Interest Rates and Small Caps

For now, the Bank Of England is keeping the rates steady at 0.5%. The question is, what should you do as an investor in small cap equities if there is a rise in interest rates?

A rise in interest rates generally is a rare event but in the past, markets stalled for a little while and small caps did slightly worse than large caps. We may have had a taste of what is to come with the taper tantrum episode in May 2013 where risk assets such as EM stocks sold off most heavily. This time, this may extend to growth-oriented small caps and you might want to consider de-risking your positions. However, if the small cap names involved are those of ‘undiscovered’ or deep value, then it might be the best time to add to the positions. Deep value is a long term game and it is best to have a strategy of how to deal with the many cycles and scenarios (including interest rate changes) that will occur throughout the period. Deep value is often more cyclical; rising rates are related to rising nominal GDP, which benefits cyclical firms more.

Another consideration is leverage. Small caps often have higher debt levels than large caps. A hike in interest rates means greater interest payments, unless the company in question has renegotiated their terms for several years before the interest rate rise. Higher nominal GDP does not flow to all companies equally, some will be left behind and these levered firms face increased risk of bankruptcy.

In terms of projected future cashflow, the new scenario should take into account that the first rise in interest rate may be a signal for further hikes, and therefore, resulting in a lower PV, unless higher growth in nominal GDP offsets this effect.

With the UK as one of the first countries that is considering raising rates, currencies are another important consideration. Small caps that deal mainly with the local market would be insulated from the effect of a stronger currency, whereas firms that rely heavily on foreign market sales will be at a significant disadvantage.

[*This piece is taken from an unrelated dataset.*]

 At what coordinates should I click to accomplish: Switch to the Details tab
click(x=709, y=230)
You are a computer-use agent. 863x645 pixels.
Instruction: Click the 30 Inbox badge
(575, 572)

What remains relatively undiminished though is the attraction of small caps as M&A targets. While financing the riskiest deals may become a little harder for an acquirer, we still have a situation where companies are facing low growth and more cash than they know what to do with. The UK in particular is very takeover friendly and we are seeing increased interest from emerging market and US companies that want to buy expertise, credibility or a strong niche market position via the acquisition of smaller companies, Aga being a very recent example.